| Records from a data source |

____________________

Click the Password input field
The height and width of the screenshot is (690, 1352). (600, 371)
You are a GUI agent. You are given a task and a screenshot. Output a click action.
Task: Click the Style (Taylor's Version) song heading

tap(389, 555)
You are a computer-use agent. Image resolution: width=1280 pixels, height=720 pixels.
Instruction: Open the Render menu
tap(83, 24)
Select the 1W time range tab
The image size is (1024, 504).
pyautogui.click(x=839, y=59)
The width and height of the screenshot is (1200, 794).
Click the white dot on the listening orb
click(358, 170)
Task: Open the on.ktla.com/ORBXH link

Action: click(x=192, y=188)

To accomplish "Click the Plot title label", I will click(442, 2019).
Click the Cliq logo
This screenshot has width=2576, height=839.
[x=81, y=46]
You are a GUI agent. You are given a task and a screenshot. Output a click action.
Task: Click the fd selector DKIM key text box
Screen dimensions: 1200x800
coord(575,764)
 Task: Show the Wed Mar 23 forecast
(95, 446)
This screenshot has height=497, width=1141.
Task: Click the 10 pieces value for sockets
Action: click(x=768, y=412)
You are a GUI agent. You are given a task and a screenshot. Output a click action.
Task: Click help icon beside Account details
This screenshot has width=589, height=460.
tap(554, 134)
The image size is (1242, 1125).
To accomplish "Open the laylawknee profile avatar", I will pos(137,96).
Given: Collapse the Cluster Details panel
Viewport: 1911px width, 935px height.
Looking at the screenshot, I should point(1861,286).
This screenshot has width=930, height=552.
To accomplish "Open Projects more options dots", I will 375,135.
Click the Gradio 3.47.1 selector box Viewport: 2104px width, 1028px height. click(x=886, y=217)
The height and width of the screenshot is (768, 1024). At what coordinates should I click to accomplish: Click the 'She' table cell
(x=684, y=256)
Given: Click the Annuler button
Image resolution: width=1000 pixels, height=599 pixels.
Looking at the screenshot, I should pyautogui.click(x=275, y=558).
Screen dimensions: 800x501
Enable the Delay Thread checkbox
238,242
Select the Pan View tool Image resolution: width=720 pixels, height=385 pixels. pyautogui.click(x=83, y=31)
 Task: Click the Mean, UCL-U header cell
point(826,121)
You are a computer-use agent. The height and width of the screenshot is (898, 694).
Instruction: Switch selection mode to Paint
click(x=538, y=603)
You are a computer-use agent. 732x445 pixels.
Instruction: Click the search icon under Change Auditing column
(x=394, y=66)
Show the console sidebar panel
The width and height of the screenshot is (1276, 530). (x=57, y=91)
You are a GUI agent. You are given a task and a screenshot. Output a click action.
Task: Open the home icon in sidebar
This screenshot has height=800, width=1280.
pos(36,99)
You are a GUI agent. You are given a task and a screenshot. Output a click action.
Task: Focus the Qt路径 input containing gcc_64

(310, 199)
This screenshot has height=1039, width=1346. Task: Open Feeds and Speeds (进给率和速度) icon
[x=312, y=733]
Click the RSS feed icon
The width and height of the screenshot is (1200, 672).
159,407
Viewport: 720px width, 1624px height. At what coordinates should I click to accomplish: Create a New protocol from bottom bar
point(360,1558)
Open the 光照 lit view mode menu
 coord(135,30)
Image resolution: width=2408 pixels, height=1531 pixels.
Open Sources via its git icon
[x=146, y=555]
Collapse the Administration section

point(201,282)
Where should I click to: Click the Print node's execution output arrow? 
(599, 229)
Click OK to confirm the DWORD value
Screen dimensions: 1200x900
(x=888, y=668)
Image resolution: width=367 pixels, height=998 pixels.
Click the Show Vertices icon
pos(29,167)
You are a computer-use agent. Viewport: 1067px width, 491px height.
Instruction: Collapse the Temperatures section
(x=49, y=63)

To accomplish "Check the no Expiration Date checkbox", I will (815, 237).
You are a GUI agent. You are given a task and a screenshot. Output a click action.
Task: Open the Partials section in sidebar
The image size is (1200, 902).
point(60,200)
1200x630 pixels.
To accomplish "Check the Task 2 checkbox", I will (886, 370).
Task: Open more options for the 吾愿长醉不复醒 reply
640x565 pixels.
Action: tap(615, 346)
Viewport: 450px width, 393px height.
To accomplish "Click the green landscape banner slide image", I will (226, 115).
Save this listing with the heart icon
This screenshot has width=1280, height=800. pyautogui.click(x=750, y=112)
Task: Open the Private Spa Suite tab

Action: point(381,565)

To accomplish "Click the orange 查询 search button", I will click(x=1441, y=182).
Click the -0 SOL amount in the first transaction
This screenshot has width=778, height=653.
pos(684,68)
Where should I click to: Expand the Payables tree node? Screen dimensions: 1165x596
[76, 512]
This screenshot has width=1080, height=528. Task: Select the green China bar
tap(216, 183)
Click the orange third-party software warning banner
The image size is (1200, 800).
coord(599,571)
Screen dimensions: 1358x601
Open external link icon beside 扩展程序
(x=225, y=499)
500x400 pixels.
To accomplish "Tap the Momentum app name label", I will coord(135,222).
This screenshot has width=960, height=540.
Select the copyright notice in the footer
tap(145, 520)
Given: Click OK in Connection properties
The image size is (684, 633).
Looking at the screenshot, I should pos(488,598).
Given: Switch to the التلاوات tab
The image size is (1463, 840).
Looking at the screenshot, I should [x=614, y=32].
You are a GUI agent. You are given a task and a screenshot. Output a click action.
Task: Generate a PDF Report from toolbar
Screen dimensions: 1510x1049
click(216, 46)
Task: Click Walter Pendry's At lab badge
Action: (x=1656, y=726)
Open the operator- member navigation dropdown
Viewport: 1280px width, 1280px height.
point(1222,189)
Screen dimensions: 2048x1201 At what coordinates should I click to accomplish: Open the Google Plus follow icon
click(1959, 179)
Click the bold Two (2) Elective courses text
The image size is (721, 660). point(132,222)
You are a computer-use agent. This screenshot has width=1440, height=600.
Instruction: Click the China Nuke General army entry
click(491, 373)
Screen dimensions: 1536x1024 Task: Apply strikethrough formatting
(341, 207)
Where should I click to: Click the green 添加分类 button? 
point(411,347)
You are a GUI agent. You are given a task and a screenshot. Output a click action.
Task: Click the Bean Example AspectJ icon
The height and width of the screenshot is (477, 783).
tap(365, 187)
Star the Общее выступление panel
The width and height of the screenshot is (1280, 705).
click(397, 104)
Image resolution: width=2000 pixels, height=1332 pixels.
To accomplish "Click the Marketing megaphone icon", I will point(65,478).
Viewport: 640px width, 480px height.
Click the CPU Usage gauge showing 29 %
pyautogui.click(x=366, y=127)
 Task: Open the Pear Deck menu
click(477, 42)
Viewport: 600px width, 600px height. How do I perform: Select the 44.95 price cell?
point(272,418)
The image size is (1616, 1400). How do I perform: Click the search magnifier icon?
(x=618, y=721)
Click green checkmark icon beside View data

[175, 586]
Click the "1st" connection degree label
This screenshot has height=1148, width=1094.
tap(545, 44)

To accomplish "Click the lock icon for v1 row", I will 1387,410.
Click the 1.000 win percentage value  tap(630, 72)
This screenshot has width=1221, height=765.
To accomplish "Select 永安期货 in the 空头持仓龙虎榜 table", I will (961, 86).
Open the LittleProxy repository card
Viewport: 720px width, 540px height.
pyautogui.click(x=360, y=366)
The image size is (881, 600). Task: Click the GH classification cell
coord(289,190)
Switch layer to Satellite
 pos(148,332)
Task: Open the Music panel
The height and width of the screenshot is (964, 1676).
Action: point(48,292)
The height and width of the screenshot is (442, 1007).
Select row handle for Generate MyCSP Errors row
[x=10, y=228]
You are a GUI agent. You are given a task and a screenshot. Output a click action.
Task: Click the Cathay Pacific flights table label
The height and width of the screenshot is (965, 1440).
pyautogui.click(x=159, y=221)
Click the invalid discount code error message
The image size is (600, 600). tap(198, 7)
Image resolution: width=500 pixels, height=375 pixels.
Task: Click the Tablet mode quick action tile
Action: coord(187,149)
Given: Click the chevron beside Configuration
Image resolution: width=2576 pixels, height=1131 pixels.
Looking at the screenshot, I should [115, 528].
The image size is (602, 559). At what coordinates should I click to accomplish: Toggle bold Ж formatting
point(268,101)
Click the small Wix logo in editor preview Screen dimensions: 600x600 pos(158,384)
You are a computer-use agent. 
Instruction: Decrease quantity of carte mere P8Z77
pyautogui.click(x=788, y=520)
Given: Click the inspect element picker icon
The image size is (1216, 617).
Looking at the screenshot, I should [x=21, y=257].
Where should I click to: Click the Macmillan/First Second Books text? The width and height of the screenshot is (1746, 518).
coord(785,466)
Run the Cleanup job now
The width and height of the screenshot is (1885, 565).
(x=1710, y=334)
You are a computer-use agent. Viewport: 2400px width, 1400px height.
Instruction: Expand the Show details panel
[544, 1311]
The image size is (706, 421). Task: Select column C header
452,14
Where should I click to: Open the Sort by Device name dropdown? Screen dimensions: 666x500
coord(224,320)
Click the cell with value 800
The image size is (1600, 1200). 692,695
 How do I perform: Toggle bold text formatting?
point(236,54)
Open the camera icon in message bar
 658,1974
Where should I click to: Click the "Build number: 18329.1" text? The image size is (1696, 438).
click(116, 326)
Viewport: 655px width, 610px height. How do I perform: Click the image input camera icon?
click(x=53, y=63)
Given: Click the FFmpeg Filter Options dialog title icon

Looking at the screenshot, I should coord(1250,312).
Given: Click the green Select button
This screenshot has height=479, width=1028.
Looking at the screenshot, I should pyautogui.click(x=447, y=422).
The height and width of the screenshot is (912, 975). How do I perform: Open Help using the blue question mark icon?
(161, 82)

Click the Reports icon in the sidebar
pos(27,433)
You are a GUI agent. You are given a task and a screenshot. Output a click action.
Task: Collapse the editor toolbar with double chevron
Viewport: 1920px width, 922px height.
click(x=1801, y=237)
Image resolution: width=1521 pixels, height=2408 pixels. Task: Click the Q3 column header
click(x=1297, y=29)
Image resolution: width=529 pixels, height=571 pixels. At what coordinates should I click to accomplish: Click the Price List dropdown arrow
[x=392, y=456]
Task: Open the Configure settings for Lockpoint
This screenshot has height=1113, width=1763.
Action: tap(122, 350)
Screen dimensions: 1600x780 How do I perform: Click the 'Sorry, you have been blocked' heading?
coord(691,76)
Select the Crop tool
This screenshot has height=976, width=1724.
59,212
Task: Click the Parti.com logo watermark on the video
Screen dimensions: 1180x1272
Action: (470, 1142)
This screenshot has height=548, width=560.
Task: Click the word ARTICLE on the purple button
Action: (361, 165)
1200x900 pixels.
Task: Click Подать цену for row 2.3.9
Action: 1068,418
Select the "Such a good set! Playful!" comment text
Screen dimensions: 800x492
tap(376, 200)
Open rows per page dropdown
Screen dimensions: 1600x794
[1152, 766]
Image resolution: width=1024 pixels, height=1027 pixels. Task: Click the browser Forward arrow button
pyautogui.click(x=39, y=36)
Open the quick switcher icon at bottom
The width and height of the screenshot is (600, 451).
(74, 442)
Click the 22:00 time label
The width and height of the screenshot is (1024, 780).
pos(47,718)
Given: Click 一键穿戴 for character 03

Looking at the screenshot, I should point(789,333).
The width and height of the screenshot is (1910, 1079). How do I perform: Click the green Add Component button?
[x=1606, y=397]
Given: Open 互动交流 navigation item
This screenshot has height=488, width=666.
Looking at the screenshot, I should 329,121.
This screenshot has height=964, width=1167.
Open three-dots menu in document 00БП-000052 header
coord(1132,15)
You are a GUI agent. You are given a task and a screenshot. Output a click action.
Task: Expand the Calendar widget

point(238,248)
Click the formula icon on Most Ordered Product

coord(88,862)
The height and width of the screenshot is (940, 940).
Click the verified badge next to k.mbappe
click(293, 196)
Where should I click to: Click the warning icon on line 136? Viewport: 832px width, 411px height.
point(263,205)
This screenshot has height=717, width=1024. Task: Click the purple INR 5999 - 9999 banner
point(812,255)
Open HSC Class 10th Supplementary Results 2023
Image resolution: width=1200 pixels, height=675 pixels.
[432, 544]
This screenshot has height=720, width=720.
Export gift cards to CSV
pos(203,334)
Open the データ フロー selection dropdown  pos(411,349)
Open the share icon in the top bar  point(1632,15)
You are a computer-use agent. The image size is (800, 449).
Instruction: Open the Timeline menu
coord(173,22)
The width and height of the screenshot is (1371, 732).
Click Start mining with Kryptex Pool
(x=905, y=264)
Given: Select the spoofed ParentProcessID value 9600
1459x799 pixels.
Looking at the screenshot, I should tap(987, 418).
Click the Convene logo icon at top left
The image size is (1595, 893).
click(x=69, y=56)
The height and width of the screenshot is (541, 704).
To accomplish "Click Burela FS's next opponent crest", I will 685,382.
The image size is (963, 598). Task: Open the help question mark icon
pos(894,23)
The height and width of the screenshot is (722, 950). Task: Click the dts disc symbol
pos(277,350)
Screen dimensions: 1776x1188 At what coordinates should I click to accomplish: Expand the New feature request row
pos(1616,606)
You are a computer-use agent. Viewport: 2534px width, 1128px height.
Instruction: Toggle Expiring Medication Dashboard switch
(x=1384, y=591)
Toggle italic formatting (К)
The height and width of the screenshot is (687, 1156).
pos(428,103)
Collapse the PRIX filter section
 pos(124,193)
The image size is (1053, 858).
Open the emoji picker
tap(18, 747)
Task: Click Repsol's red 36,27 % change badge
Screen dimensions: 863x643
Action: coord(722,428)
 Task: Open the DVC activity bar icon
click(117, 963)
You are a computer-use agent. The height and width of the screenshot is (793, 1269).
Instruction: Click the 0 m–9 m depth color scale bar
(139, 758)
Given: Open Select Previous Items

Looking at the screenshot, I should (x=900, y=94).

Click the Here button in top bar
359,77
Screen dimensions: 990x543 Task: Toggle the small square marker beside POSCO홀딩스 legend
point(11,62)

____________________

| SHORT PROBLEM |
Starting at the line containing "I will 1387,410." and ending after the line containing "Action: point(48,292)", rewrite those lines with "repository" swapped for "project", leaving everything else the same.

| WRITTEN ANSWER |
To accomplish "Click the lock icon for v1 row", I will 1387,410.
Click the 1.000 win percentage value  tap(630, 72)
This screenshot has width=1221, height=765.
To accomplish "Select 永安期货 in the 空头持仓龙虎榜 table", I will (961, 86).
Open the LittleProxy project card
Viewport: 720px width, 540px height.
pyautogui.click(x=360, y=366)
The image size is (881, 600). Task: Click the GH classification cell
coord(289,190)
Switch layer to Satellite
 pos(148,332)
Task: Open the Music panel
The height and width of the screenshot is (964, 1676).
Action: point(48,292)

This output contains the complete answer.